═══ EXTRACTED RECORDS

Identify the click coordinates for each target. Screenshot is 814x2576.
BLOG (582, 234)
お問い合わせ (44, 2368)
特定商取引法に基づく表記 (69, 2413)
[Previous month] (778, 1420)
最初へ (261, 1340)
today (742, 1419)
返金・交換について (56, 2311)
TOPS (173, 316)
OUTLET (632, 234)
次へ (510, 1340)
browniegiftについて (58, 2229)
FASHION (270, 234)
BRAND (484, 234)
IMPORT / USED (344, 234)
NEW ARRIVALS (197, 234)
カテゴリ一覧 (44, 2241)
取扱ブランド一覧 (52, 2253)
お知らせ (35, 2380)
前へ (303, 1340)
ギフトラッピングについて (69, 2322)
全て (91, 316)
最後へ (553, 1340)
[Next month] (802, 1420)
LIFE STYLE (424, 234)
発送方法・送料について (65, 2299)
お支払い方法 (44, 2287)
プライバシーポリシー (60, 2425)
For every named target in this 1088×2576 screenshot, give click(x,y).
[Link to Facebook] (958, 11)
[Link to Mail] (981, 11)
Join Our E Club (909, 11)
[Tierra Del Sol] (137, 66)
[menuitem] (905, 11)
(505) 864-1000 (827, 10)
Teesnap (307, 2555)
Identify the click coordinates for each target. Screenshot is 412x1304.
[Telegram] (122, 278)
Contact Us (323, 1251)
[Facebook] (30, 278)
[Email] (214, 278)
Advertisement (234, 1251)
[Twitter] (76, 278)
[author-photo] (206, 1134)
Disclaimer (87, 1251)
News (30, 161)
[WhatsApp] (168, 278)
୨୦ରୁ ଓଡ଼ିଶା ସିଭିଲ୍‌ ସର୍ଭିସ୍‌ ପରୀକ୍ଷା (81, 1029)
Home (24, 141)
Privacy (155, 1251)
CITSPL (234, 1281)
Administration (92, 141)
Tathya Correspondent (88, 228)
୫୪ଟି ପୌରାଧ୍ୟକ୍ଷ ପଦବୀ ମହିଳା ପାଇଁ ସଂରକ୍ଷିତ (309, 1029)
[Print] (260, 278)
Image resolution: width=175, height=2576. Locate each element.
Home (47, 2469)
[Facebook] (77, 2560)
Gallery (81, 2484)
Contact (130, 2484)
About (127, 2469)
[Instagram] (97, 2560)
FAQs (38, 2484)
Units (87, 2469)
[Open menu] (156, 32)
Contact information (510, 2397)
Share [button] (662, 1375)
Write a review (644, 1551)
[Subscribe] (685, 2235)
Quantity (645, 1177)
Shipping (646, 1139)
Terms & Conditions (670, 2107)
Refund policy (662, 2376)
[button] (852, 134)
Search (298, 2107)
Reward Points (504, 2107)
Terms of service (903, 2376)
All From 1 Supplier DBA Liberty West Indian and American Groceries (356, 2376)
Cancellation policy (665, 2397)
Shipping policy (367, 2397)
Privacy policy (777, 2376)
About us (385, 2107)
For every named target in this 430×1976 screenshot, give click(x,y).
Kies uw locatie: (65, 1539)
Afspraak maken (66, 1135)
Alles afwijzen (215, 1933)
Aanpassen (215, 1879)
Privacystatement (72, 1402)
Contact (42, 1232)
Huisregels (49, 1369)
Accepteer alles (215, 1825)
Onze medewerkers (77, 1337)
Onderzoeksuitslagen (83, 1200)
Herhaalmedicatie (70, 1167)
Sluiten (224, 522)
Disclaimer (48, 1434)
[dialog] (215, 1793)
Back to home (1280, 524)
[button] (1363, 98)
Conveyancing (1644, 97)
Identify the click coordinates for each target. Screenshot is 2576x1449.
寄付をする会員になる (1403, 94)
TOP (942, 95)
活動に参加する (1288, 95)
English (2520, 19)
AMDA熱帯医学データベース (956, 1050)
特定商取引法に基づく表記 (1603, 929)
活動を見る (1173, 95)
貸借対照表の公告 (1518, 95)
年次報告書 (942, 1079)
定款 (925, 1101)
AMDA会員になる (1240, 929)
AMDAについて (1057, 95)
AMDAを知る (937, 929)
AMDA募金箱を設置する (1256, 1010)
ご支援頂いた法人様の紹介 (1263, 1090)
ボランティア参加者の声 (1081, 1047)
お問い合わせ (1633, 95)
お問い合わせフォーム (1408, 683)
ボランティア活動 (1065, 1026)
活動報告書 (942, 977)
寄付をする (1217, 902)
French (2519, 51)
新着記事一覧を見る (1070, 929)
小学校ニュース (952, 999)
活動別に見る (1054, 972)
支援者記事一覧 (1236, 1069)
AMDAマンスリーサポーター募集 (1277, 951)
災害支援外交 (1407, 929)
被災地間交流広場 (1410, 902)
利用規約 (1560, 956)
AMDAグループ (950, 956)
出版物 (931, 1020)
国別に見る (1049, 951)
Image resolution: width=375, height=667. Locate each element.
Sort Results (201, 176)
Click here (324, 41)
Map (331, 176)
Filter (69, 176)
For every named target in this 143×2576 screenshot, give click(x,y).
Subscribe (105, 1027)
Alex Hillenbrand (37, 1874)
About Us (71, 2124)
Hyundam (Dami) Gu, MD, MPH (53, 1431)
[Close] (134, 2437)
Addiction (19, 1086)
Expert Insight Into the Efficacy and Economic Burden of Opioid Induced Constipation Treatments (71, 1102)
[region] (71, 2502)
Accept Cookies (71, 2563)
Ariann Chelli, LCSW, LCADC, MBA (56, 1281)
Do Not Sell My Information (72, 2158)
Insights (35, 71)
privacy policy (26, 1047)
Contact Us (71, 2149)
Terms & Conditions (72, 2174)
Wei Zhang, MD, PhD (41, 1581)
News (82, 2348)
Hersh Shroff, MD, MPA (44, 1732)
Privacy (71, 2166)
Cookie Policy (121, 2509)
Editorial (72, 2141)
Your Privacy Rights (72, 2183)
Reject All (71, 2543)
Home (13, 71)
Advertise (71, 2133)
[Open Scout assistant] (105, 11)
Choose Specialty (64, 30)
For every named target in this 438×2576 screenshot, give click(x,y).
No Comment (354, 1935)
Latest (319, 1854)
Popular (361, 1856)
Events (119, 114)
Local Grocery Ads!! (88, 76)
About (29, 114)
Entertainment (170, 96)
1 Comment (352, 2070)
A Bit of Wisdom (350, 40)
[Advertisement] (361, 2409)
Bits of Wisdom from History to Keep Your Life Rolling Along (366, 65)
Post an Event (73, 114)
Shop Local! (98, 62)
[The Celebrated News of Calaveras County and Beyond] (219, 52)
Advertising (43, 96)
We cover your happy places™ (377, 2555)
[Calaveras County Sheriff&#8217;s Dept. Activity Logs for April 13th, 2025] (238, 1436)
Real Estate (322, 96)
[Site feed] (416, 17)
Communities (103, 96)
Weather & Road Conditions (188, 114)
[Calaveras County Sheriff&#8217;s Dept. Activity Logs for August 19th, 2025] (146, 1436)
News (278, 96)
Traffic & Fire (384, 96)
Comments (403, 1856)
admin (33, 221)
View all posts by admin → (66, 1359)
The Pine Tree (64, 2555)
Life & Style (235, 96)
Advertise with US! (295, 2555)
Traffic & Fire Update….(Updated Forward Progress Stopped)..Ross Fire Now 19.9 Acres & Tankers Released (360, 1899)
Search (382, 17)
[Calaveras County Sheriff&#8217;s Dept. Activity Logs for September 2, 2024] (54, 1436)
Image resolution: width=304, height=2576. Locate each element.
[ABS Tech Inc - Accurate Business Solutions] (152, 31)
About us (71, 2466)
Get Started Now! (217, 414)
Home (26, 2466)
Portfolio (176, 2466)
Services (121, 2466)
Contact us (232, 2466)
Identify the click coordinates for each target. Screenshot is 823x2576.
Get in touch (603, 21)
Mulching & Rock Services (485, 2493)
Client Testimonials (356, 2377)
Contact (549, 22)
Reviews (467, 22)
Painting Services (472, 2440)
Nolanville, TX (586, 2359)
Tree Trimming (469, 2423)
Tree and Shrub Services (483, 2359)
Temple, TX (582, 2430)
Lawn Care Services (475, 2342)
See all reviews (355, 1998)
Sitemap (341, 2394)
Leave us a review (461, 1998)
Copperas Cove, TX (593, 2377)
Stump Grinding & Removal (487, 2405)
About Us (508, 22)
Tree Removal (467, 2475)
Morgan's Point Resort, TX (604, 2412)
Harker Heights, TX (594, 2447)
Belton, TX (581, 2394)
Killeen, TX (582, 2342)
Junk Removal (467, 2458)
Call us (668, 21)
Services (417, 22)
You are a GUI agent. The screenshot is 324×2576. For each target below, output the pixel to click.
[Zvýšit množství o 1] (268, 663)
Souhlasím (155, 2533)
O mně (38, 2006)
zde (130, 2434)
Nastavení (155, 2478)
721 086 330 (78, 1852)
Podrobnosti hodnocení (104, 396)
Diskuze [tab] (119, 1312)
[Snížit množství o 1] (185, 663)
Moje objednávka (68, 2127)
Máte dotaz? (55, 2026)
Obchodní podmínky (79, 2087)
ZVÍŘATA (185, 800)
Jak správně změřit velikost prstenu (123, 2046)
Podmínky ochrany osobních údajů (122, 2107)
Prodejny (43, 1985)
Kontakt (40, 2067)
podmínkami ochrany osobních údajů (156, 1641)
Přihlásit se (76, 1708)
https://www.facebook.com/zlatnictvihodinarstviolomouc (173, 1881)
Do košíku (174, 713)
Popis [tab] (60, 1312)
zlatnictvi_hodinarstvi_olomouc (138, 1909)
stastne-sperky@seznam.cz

══════

# WORK TASK
Above are the entries. Quote exactly the lines from the one bearing "Contact (130, 2484)" through the one bearing "[dialog] (215, 1793)".

# FINISHED EXERCISE
Contact (130, 2484)
About (127, 2469)
[Instagram] (97, 2560)
FAQs (38, 2484)
Units (87, 2469)
[Open menu] (156, 32)
Contact information (510, 2397)
Share [button] (662, 1375)
Write a review (644, 1551)
[Subscribe] (685, 2235)
Quantity (645, 1177)
Shipping (646, 1139)
Terms & Conditions (670, 2107)
Refund policy (662, 2376)
[button] (852, 134)
Search (298, 2107)
Reward Points (504, 2107)
Terms of service (903, 2376)
All From 1 Supplier DBA Liberty West Indian and American Groceries (356, 2376)
Cancellation policy (665, 2397)
Shipping policy (367, 2397)
Privacy policy (777, 2376)
About us (385, 2107)
For every named target in this 430×1976 screenshot, give click(x,y).
Kies uw locatie: (65, 1539)
Afspraak maken (66, 1135)
Alles afwijzen (215, 1933)
Aanpassen (215, 1879)
Privacystatement (72, 1402)
Contact (42, 1232)
Huisregels (49, 1369)
Accepteer alles (215, 1825)
Onze medewerkers (77, 1337)
Onderzoeksuitslagen (83, 1200)
Herhaalmedicatie (70, 1167)
Sluiten (224, 522)
Disclaimer (48, 1434)
[dialog] (215, 1793)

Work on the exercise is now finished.